[Prompt]:
From the line that contains "Task: Remove the" to the final line of the entries below, write out every line exactly as it appears, and nothing else.

============

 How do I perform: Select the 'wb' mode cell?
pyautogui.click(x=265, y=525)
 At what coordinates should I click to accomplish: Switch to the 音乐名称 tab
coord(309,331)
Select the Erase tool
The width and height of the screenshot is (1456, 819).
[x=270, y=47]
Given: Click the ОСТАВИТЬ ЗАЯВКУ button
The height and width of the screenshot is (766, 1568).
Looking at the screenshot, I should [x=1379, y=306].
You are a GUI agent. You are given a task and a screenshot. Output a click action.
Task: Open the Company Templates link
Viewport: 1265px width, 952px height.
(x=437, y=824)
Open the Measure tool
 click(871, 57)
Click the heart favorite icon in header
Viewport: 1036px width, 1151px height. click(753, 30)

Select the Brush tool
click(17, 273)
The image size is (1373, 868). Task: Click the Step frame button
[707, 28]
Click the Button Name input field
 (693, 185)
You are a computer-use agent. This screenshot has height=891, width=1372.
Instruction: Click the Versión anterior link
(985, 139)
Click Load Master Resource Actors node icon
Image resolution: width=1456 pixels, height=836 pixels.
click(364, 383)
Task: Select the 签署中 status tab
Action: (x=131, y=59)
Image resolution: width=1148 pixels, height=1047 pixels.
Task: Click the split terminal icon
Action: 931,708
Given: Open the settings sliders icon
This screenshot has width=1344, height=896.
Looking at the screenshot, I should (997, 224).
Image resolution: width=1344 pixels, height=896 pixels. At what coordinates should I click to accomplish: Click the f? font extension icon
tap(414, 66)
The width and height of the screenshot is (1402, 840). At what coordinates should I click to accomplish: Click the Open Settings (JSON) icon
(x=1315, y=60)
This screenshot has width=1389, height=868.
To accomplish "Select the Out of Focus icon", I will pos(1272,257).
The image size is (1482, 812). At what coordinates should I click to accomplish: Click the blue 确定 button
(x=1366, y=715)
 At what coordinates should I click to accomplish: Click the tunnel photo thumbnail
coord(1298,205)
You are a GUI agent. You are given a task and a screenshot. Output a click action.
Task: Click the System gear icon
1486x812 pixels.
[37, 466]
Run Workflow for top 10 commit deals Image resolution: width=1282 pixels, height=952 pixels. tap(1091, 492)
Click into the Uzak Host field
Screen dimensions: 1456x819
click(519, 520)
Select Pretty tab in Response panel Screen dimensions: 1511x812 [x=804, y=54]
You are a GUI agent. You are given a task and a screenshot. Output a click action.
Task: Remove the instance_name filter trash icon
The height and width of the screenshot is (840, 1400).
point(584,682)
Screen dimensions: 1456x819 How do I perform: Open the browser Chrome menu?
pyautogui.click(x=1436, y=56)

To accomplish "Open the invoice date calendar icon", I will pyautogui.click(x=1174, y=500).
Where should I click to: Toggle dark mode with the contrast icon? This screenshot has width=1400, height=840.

============

[Answer for the task]:
Task: Remove the instance_name filter trash icon
The height and width of the screenshot is (840, 1400).
point(584,682)
Screen dimensions: 1456x819 How do I perform: Open the browser Chrome menu?
pyautogui.click(x=1436, y=56)

To accomplish "Open the invoice date calendar icon", I will pyautogui.click(x=1174, y=500).
Where should I click to: Toggle dark mode with the contrast icon? This screenshot has width=1400, height=840.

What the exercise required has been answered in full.